When the European Commission said that negotiations had advanced sufficiently for it to recommend moving on to stage two, UK Higher Education leaders were quick to applaud the breakthrough. The agreement in principle that the UK will meet its financial obligations ensures that UK institutions can continue to participate in existing programmes including Erasmus+, Horizon 2020 and Marie Sklodowska Curie Actions to the end of their current life in 2020. However, to maintain their research standing, universities need to be planning projects with longer lead-in times.

The stage one agreement on the right of EU27 citizens to stay, and of UK citizens to continue working or living in EU countries, is a victory for EU rights. But it is a victory that has come very late in the day. The past 18 months of political uncertainty have seen key staff leave the UK disaffected by the shift in values which the referendum appeared to reflect. However, for those universities where EU academics represent 25 or 30 per cent of the staff, the agreement is some solace. The presence of these EU citizens has been integral to the quality of their research and teaching.

In addition, there is both UK and EU political backing for continued links in higher education and research. Theresa May has been consistent about the need for continued science and research collaboration with the EU, and for the ‘best and brightest’ continuing to come to the UK. The EU’s chief negotiator Michel Barnier said back in May ‘I know how important EU policy is for creating networks and exchanges between universities in all 28 countries’.

UK higher education as a bystander

Stage 2 does however open with at least two clouds on the horizon. One problem is that higher education is a bystander in the drama which is being fought out in the Cabinet room of Number 10 as to what the end game will be – that is to say, its future may well be largely shaped by the outcome of the battle between just 23 people, many of them hostile or unconcerned about universities.

The prime minister committed to a ‘Hard Brexit’ outside the Single Market because of the referendum result. At the same time, the fudge over another stage one negotiation issue, the border between the Republic of Ireland, an EU member, and Northern Ireland as an integral part of the UK, suggests a continued alignment with the EU’s regulatory framework. That is anathema to the hardliners who fought to leave the EU ‘to take back control’, offers a small hope for remainers, and heralds further uncertainty for higher education in the months ahead.

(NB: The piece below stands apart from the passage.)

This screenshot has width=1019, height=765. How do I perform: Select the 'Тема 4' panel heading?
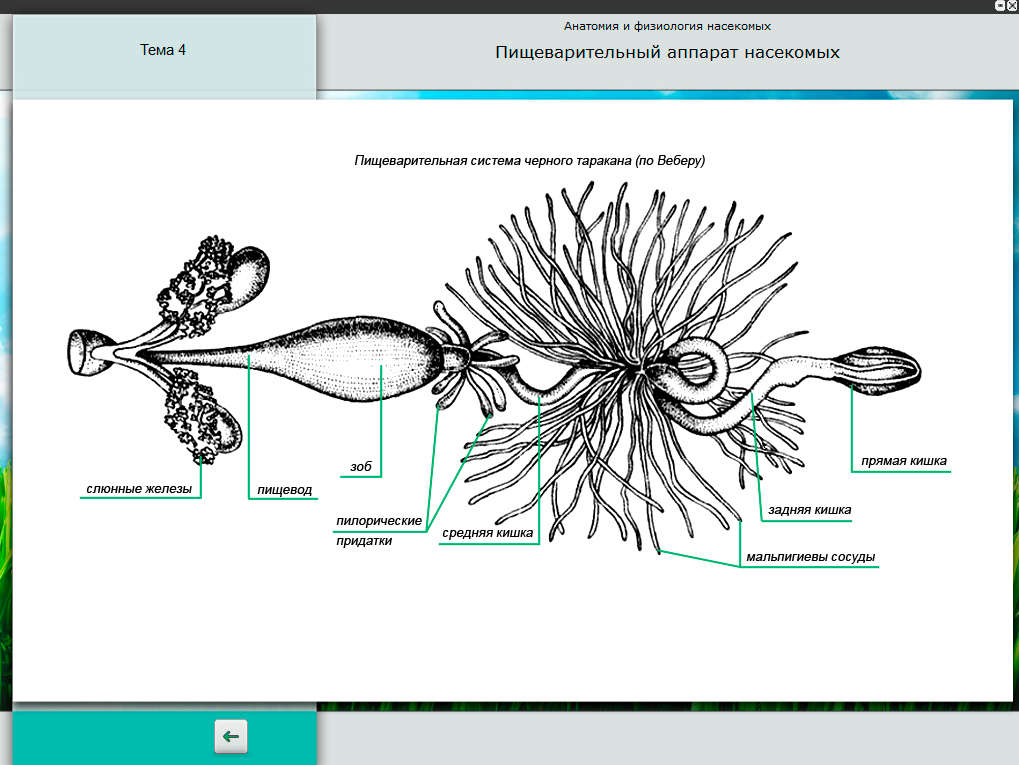coord(163,50)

As Barnier pointed out back in May, there is an option for the UK government to retain close links with the EU on higher education and research. It could ‘continue to support university networking and joint projects as a third country after Brexit [with] a different legal and financial framework’. That would take the UK into the territory of a free trade agreement, which is what leading Brexiters want. Simon Marginson of University College London, a leading authority on international higher education, has written that the mere fact of having a free trade agreement is not sufficient. ‘Reaping the rewards of free trade agreements is less a matter of inserting broad and liberal provisions on research and education than of working out detailed country specific objectives and then engaging in detailed negotiations to make them achievable within an FTA or another agreement’. So, if that is the way things pan out, there is some heavy lifting and a weary road ahead for the sector itself in preparing the government to act on its behalf.

It’s almost forget Brexit, think Europe

The second cloud on the horizon is that the EU has not been standing still. As one commentator on a pro-Remain blog put it: ‘Europe yawns at UK playpen politics’. As the months have passed, stakeholders in Europe have moved beyond their initial positions, of ideological commitment for keeping the UK part of the family, to a realist preference for treating Brexit as more of a technical issue which can be solved outside the top level political arena. The European project will move forward with or without the UK.

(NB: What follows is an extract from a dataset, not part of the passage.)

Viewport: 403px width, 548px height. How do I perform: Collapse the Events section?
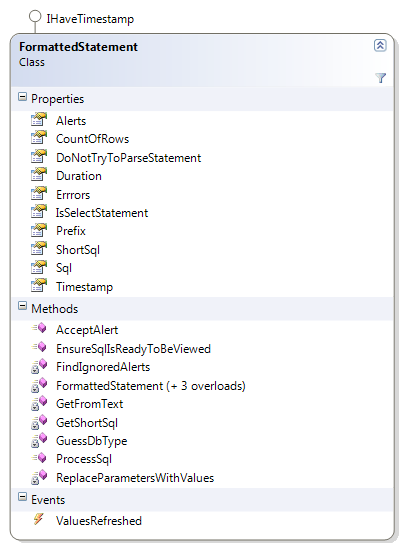tap(22, 497)
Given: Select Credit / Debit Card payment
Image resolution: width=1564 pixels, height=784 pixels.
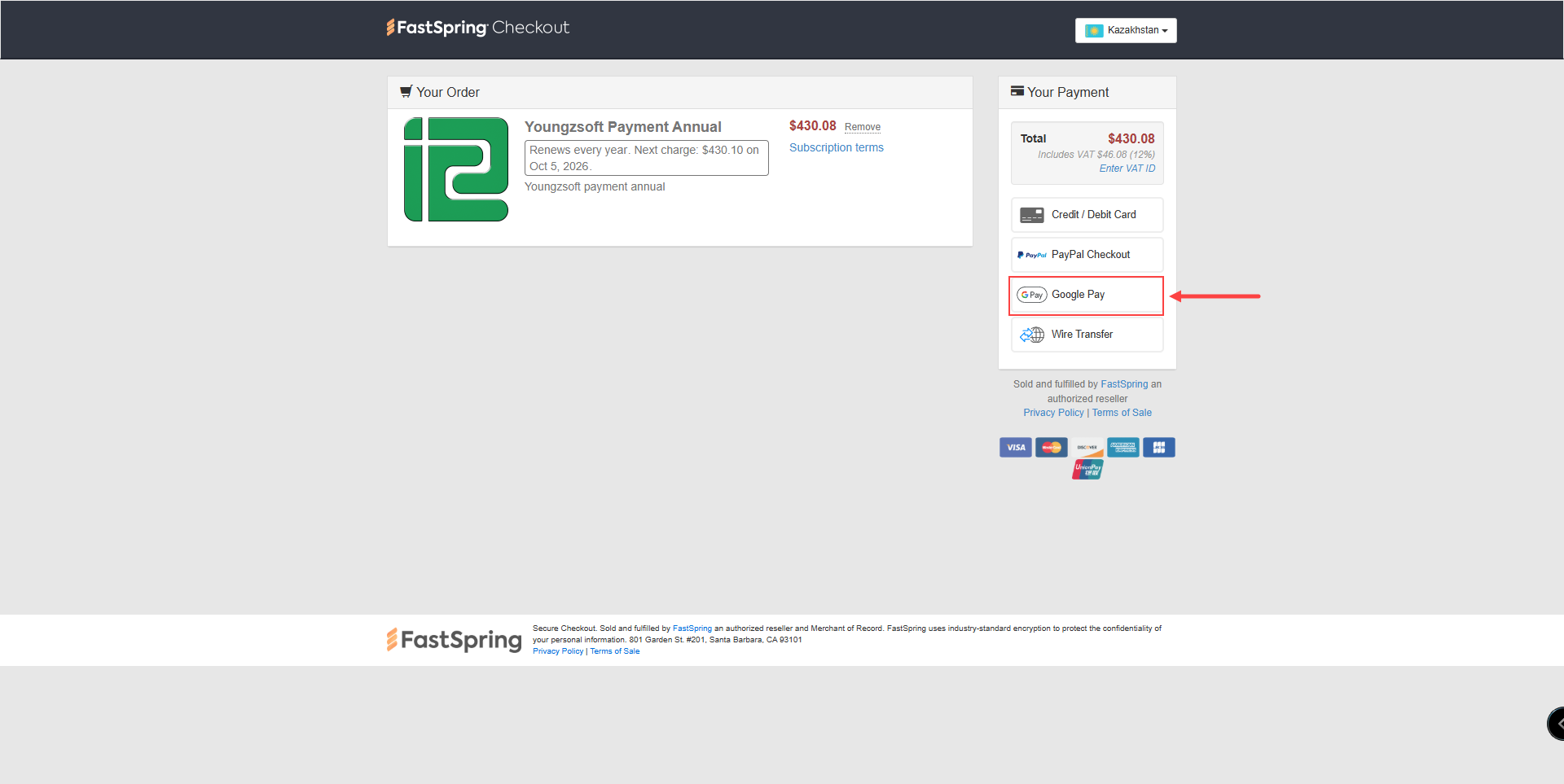Looking at the screenshot, I should [1087, 215].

The weakening of UK influence has opened up space for other interests. Ambitious visions for the future directions of research, innovation, education and culture are in development: with the publication of the report of the independent High-Level Group on Maximising the impact of EU Research & Innovation Programmes in July 2017 and the Commission Communication on Education and Culture issued at the Gothenburg Council meeting in November 2017. In the area of research, a doubling of research funds and the better integration of research funding and Structural Funds, among other things, are on the cards. In education, an ambitious agenda for the mutual recognition of high school diplomas, the expansion of Erasmus+ and the development of a network of truly European universities has been set out.

This might seem irrelevant were it not for the presence of other powerful positive voices. President Macron has already stepped in with his vision for a European Universities network (rivals perhaps to Oxford and Cambridge). The upcoming Bologna ministerial conference in May 2018 is programmed to bring new momentum to the Bologna Process and a new era of increased cooperation in education.

As for the European University Association (EUA), with its post referendum commitment to keeping UK universities ‘in the family’ there are signs of a shift here too. The EUA leadership has welcomed the apparent renewed EU engagement of the French and of the Commission, and in particular the privileging of education as having a critical role to play in the promotion of a knowledge-based economy as well as being an integral part of the solution to the challenges of equality and inclusivity. The EUA strikes a note of caution about the risks of ‘policy fragmentation and the creation of parallel processes’ in European policy development in higher education and research. Even so, the case looks promising for an EU alignment with existing initiatives in the European Education and Research area and hence a strengthened European higher education and research commitment. This would provide a bulwark against the eventuality of the UK’s more marginalised position and a springboard for new opportunities.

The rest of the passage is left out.